Thursday, December 17, 2009

Cowled Comfort

Reflection of myself in a subway window on the Red Line, from Central Square in Cambridge to Alewife, where a night bike ride home awaits through a wind chill of minus two.

I've got my dark green cowl on. It used to belong to Matthew. Still has the KIDSOKZ label on it. I wear it on the really cold days under the bike helmet. I could take it off; the subway's warm. But outside it's so rigorously, bonesettingly frigid that there's no desire to do so. Other people in the car have their hoods up. You can't be too warm.

I'm kind of fascinated by my cowled reflection. Dark hair is hidden, so all that's visible is my spectacled face and white beard. I look about seventy, and too tired and chilled to bother with appearances. I feel like I'm in disguise as an old guy. Old Like Me. Even though the me studying the me in the window is deep down the same scrawny kid who used to make faces at himself in another mirror fifty years ago.
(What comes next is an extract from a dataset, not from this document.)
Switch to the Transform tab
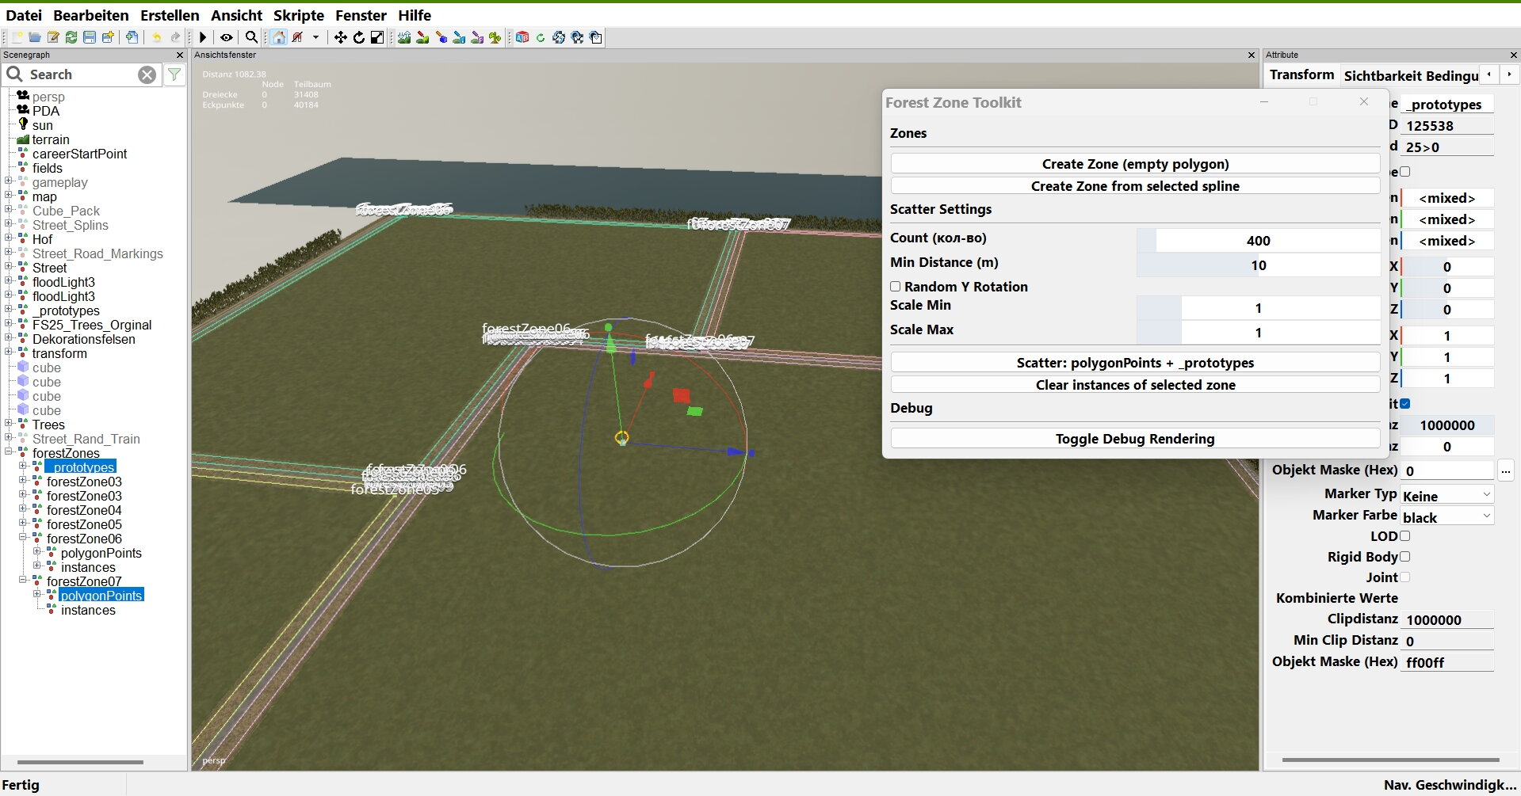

But the old dude in the window reveals none of that.

Anyway, let the little window today show cowled me, with commentary in the terse bitten-off scriptese of Rod Serling: A young man gets on a train at Central Square, protected from the elements. But the one element he can't protect himself from lies inside the fleece. Namely, time. Next stop: the Twilight Song, as my grandma used to say.

2 comments:

  1. Doo-doo doo-doo, doo-doo doo-doo.
    How did you get Rod Serling's actual VOICE in this blog?